== Record extracts

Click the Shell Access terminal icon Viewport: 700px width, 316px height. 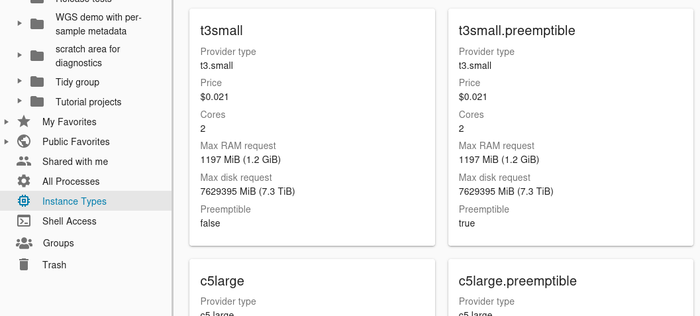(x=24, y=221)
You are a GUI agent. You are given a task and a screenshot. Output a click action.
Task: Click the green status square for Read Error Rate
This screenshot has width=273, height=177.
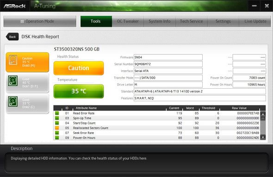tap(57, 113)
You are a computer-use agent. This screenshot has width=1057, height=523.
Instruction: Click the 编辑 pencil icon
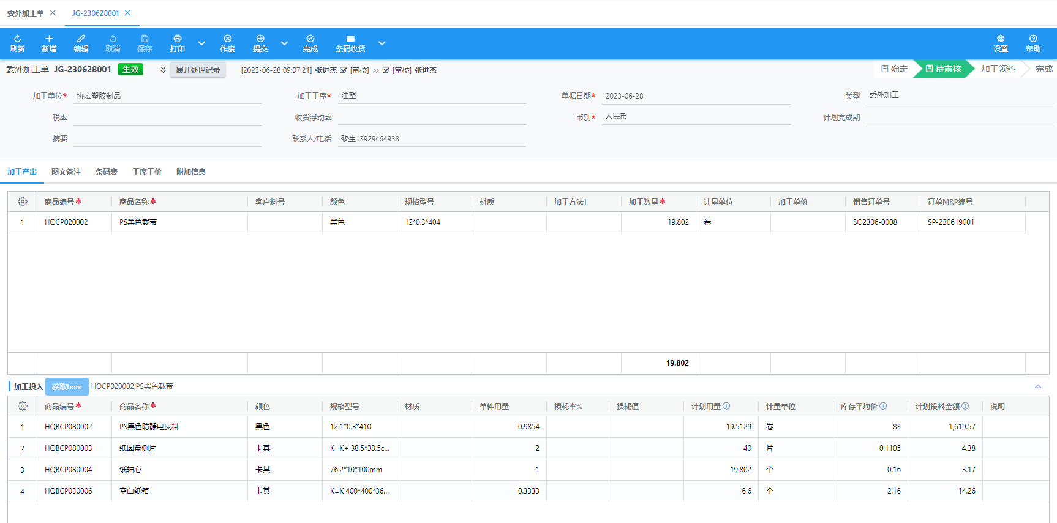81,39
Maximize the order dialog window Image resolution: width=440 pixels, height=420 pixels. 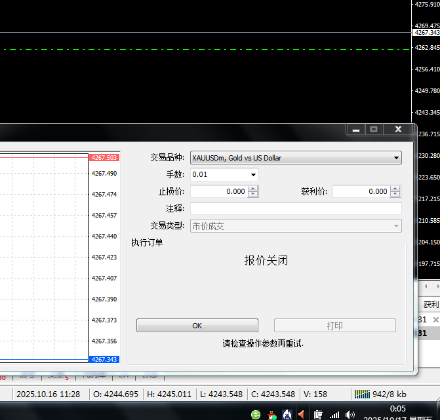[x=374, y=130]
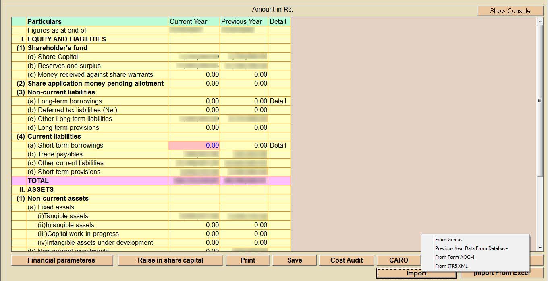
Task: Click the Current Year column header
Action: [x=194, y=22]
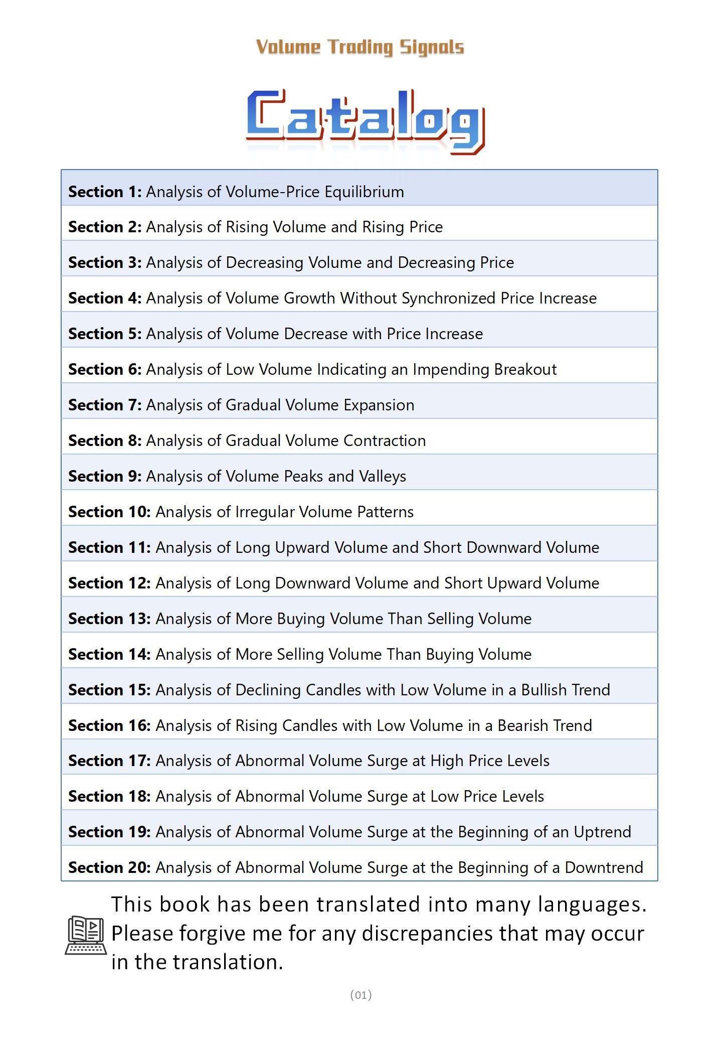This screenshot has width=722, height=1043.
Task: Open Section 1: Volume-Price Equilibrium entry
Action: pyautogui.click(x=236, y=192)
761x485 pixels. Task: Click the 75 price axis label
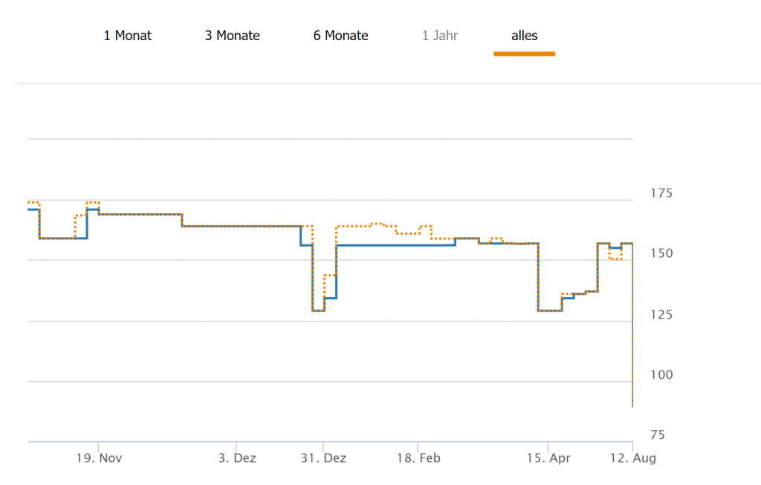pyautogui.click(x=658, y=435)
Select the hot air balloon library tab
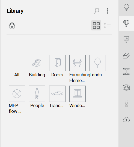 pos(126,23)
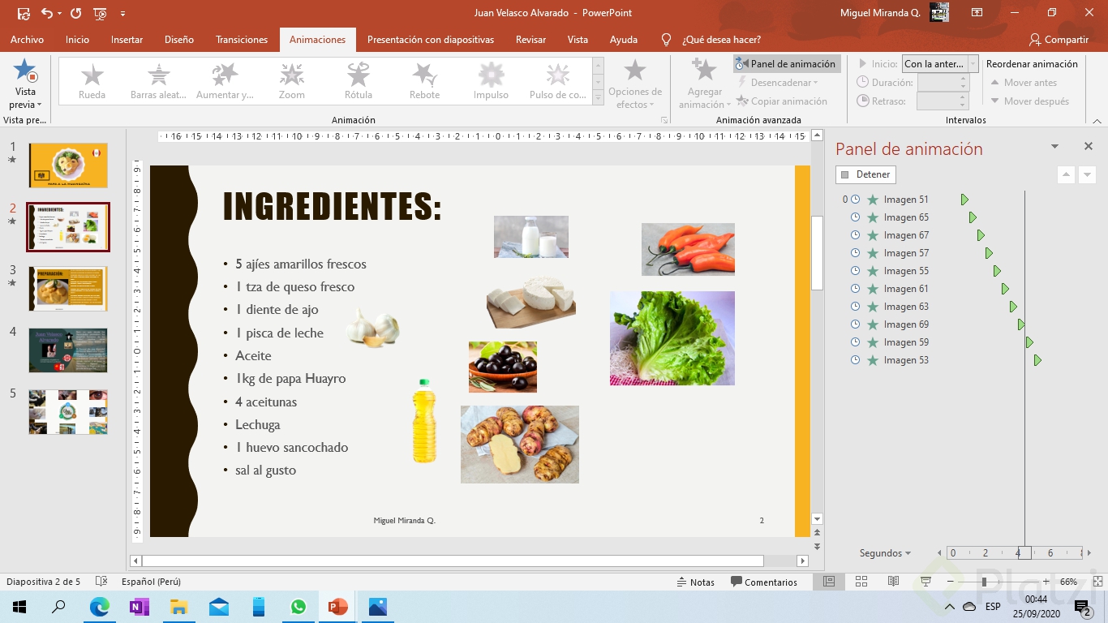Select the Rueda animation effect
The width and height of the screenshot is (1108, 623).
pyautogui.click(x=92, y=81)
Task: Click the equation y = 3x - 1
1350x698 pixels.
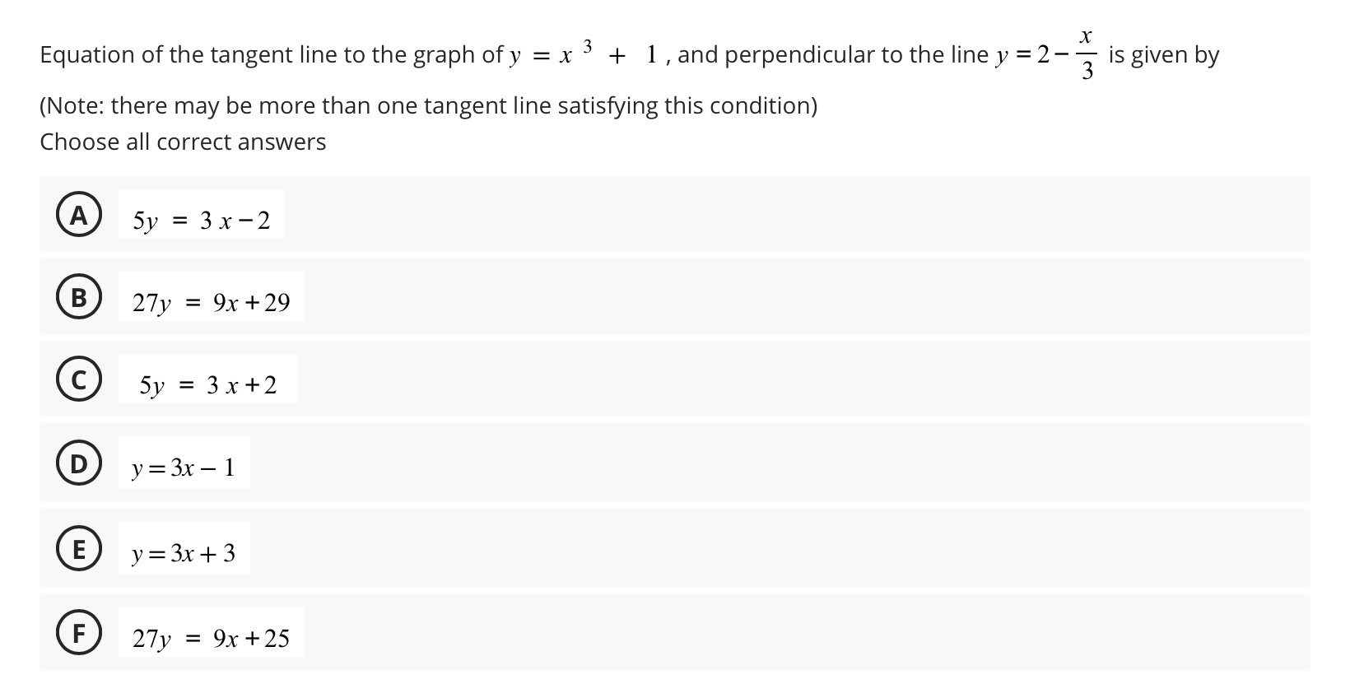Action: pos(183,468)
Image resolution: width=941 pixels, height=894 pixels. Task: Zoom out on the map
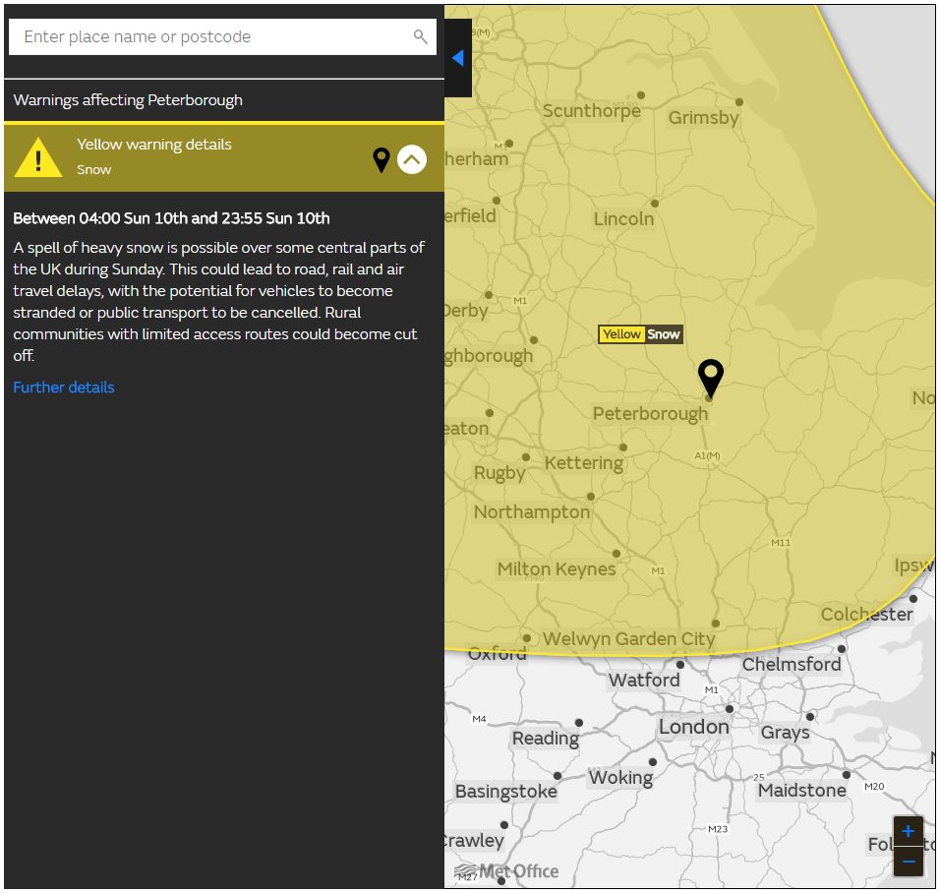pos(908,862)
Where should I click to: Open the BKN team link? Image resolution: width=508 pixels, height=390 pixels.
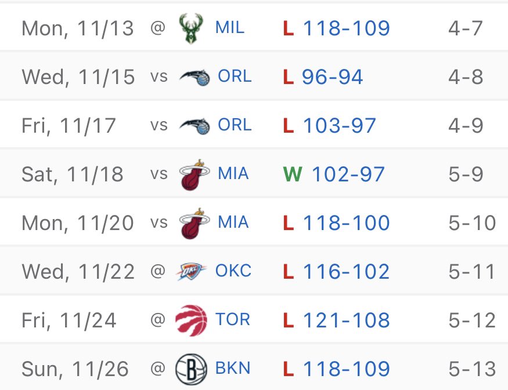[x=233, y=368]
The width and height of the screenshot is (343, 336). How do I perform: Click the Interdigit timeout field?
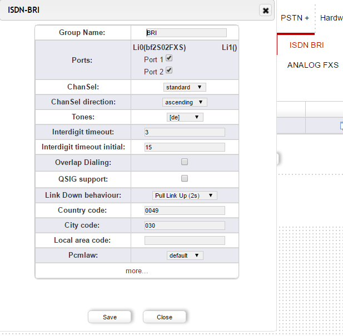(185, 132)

====

### Problem
Among the entries, copy every line containing the word "agent".

### Finished exercise
You are a GUI agent. You are given a task and a screenshot. Output a click action.
You are a computer-use agent. This screenshot has width=1057, height=523.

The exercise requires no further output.